Cycling in Canberra, the capital city of Australia, is a popular means of transportation, sporting and recreational pastime. Commuting in the city is supported by an extensive network of urban cycleways and on-street bicycle lanes. As a city established in the 20th century, Canberra's development was heavily influenced by the automobile for much of its history. The popularity of cycling in the city has increased dramatically in the 21st century with growing awareness of environmental issues, government policy supporting active transport and investment in cycling infrastructure. This has led to the development of a strong cycling culture.

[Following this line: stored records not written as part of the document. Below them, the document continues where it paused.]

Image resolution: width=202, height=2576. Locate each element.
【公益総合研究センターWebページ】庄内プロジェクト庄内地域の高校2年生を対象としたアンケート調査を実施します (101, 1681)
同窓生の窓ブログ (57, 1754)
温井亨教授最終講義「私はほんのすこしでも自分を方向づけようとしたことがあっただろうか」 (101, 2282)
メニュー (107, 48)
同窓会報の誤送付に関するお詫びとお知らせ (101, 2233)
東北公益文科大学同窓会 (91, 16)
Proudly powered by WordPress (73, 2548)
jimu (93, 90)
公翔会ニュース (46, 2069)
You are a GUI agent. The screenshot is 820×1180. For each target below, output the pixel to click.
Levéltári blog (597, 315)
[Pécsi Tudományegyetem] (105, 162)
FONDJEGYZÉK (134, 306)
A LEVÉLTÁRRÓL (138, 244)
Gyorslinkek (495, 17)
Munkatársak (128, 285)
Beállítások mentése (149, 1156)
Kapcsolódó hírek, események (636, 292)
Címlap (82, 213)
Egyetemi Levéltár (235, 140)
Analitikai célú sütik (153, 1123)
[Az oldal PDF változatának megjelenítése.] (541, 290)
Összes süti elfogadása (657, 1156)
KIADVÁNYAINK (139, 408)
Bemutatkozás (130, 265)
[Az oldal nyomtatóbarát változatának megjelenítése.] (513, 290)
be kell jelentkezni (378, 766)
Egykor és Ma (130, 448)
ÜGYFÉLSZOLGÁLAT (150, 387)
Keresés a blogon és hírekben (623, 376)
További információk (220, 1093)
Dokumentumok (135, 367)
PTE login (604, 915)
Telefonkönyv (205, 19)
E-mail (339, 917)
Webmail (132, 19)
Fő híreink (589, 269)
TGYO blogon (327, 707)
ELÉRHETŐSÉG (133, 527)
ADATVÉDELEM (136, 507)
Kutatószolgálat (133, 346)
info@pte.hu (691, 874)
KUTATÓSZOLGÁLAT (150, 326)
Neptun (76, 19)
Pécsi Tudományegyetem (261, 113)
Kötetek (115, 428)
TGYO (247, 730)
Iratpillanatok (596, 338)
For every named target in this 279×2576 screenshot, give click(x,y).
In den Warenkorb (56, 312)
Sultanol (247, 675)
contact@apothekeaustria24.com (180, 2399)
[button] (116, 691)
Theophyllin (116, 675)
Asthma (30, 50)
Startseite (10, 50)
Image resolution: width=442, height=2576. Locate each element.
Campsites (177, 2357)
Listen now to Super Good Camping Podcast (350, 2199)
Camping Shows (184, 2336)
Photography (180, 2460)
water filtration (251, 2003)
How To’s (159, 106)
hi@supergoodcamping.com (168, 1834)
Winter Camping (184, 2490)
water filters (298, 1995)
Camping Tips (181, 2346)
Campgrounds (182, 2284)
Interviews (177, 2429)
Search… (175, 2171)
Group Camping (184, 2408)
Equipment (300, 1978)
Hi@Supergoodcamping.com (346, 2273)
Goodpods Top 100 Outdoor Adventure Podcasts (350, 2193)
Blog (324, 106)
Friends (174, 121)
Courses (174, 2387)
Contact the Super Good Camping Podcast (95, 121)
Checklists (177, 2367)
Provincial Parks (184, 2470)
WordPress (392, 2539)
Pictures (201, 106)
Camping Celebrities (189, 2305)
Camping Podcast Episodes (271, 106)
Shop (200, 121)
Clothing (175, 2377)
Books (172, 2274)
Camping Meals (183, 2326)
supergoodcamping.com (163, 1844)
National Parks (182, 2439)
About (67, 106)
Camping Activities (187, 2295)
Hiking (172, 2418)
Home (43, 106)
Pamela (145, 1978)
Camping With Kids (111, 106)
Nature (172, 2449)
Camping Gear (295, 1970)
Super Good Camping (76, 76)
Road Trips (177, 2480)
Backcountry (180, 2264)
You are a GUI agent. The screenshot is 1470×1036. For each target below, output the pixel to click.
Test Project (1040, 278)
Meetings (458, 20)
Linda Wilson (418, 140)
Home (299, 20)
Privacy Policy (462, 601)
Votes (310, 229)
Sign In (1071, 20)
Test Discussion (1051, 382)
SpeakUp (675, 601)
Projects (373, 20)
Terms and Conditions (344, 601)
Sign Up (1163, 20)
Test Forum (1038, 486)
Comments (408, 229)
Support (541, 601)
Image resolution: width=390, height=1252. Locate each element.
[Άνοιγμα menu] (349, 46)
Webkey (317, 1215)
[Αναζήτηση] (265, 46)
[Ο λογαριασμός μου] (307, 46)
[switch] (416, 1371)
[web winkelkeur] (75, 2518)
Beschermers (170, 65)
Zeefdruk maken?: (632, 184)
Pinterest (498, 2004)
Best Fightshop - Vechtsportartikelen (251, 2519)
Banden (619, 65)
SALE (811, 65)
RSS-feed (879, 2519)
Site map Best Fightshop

A relatively small city, Canberra has some of the highest rates of active transport in the country. Australian Bicycle Council research released in 2014 showed that more people in Canberra cycled than in any other Australian city or state, against a slight decline in the national participation rate, with 47% of residents reporting they had cycled at least once during the year. In 2019, Austroads data suggested as many as 93,700 residents cycled in a typical week, with 183,300 riding at least once per year. 57% of Canberra households owned at least one bicycle. Amongst regular cyclists, the main reasons for cycling were commuting to work or travelling for study, while those who rode less frequently were more likely to do so for recreation. The number of male cyclists in the city is significantly higher than females, although the participation rates for both are still higher than the national average.

As the location of the headquarters of the Australian Institute of Sport, many professional and elite-level cyclists live in Canberra, or travel to the city for training. The Australian Capital Territory and surrounding region is a popular destination for both on and off-road cycling, with the city hosting a number of national and international competitions across a variety of cycling disciplines. The Trek Bicycle Corporation's Australian headquarters is located in the Canberra suburb of Fyshwick, taking advantage of the cycle-friendly infrastructure and varied terrain offered by the many mountain biking trails throughout the Territory.

== History ==
=== 20th century ===
Cycling has been a popular recreational pastime in the Canberra region since before the city's foundation in 1913. The Queanbeyan Cycling Club was established in 1899 (located just across the present-day border with New South Wales). Additional cycling clubs were formed in Canberra and Kingston during the 1920s. By March 1927, the Canberra Cycling Club alone had over 90 members - at that time the population was just 6000.

During the 1960s, transport network planning in Canberra was based around private vehicles as the primary mode. A network of dedicated cycle paths was first proposed by the National Capital Development Commission (NCDC) in the early 1970s. A 1973 NCDC news feature discussed the benefits of building such a network to supplement the pedestrian paths and equestrian trails linking the suburbs, although considered the costs to be quite high given that there were very few cyclists in the city at that time. It was estimated that 25% of high school students rode bikes to school, while fewer than 3% of university students did the same. From a survey of 363 workers in the employment hub of Phillip in the Woden Valley district, only 1 indicated they cycled to work. The first cycle path, considered a pilot for an extended commuter network was opened from Dickson to the city along a route parallel to Sullivan's creek. The path was officially opened by Minister for Urban and Regional Development Tom Uren, while the occasion was celebrated with a race between local media personalities. Today, the Sullivans Creek shared path remains the busiest commuter cycling route in Canberra.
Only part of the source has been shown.